Tuesday, April 17, 2012

Christine "The Skirt" Brennan

Let's talk dreams. I'm talking about "If-you-could-do-anything-in-the-whole-wide-world-what-would-it-be" kind of dreams. Would you be a world traveler and learn as many languages as you can? Maybe you would like to adopt a couple hundred children with a man you're dating aka the "Angelina Jolie Lifestyle."

Could you imagine being an award-winning columnist for USA Today, an on-air commentator for ABC News, CNN, NPR, and Fox Sports radio, the author of seven books (one of which is a national best-seller), cover the Olympic games, be a motivational speaker, start a scholarship fund for female journalism students, AND be in the Ohio Women's Hall of Fame? ....well, that is Christine Brennan's life that I would die to have.

please let me have this life, please please pleeeaaase
Brennan developed the name "The Skirt" by a few co-workers because she would wear the occasional skirt around the workplace. Considering the field Brennan worked in, sports journalism, this was rare to see.
That was the path Brennan was used to. When she was a little girl, Brennan got to play with all the boys. I say "got to" when really I should say "had to." Until Brennan's freshman year of highschool, women didn't have equality in sports. Not until 1972 when Nixon enacted Title IX. Then, according to an article by Sarah Kuta out of The Daily Northwestern, "Brennan became a six-sport athlete and senior athlete of the year at Ottawa Hills (Toledo, Ohio) High School."

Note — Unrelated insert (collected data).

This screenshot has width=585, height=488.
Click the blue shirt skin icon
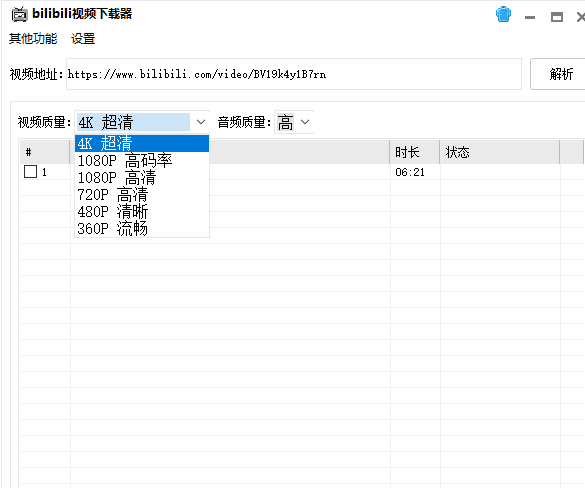(x=503, y=15)
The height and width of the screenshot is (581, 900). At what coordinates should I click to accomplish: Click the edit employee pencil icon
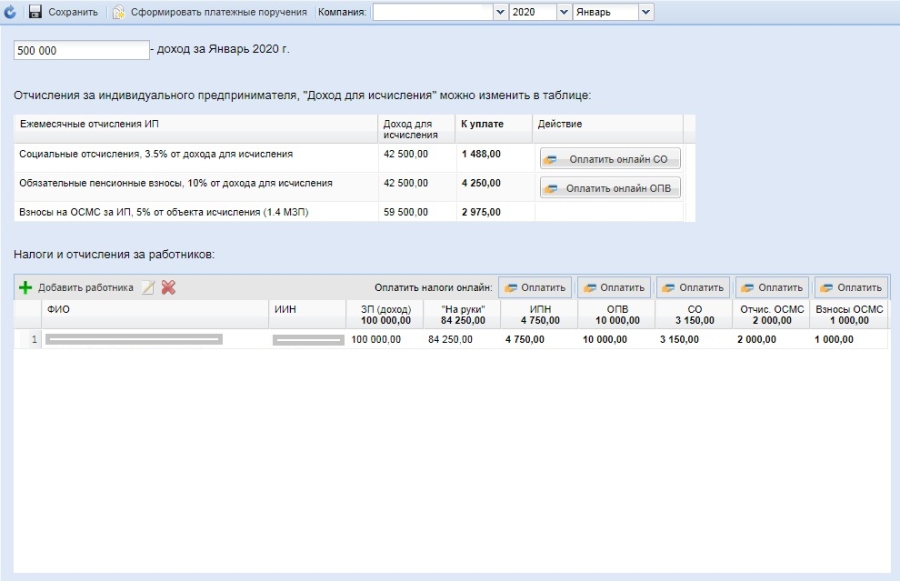click(148, 287)
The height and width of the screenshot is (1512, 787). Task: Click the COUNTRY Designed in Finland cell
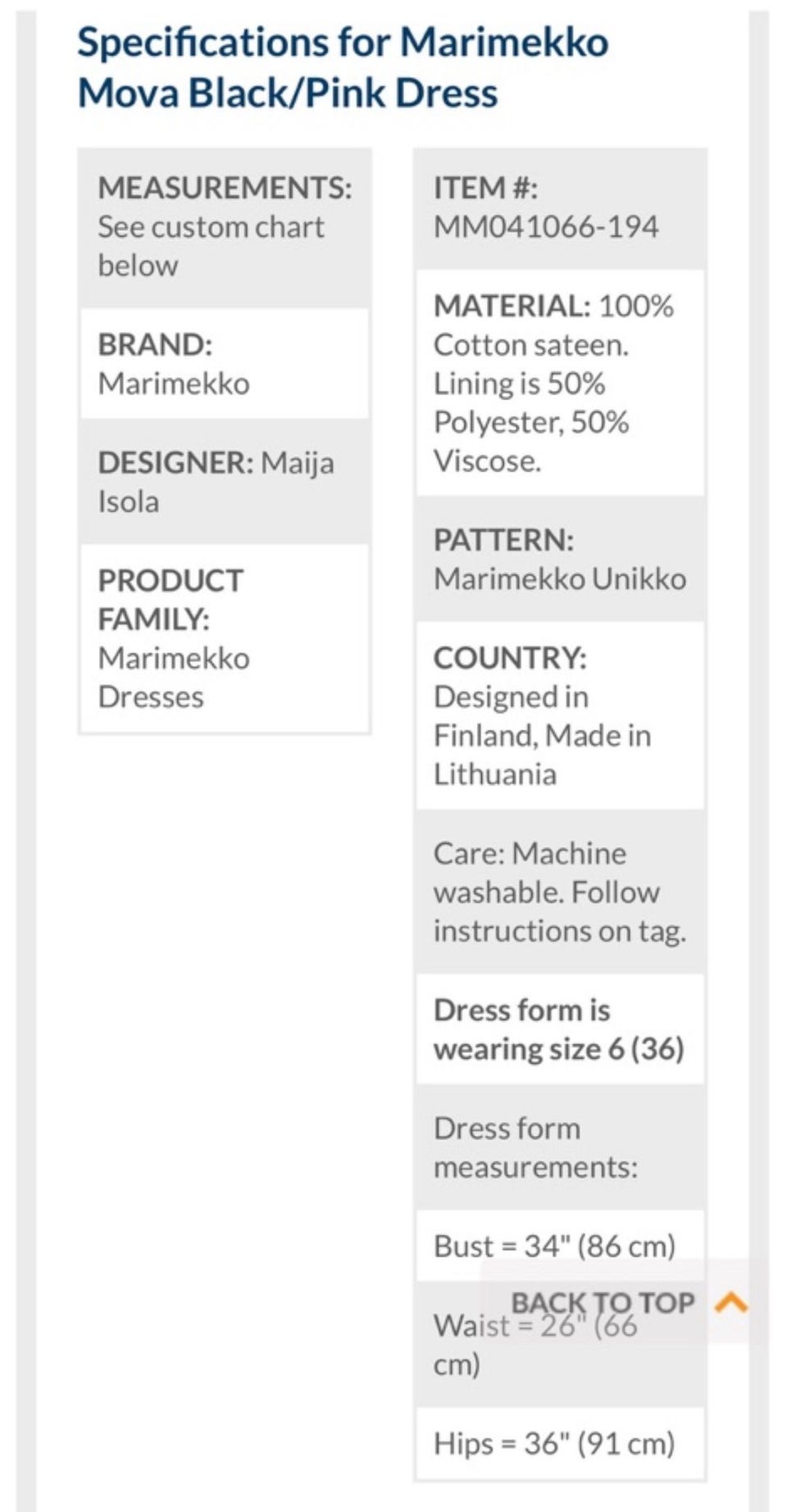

Before Brennan played with the neighborhood boys, she was taught how to play sports from her father. Brennan would later go on to write a father-daughter memoir called Best Seat in the House. 

Best Seat in the House is a fascinating book that tells the tale of a young Christine (sometimes called Christy to her young friends) Brennan. At the age of five she would run around in a swim suit sporting no top, listen to baseball games every night and play catch with her father as often as he would allow. She was the definition of a tom boy.

I recently rented this book from the UMD library and have yet to set it down. I see a lot of myself in the young Christine Brennan; always wanting to play with the boys, asking for a baseball mitt instead of a Barbie for Christmas, etc. It amazed me how easily Brennan remembered players and stats, and how much she knew about the game. When a child is that passionate about something, no matter if it is a boy or a girl, I believe parents should support them. If Brennan's father would have never bought her that mitt, or taught her how to throw correctly, or if her mother would have made her put an appropriate swim suit on for a little girl, who knows where she would be today.

Brennan's young love for sports made her the successful pioneer she is today and so for that, I have to say thank you to her Daddy for supporting her every step of the way.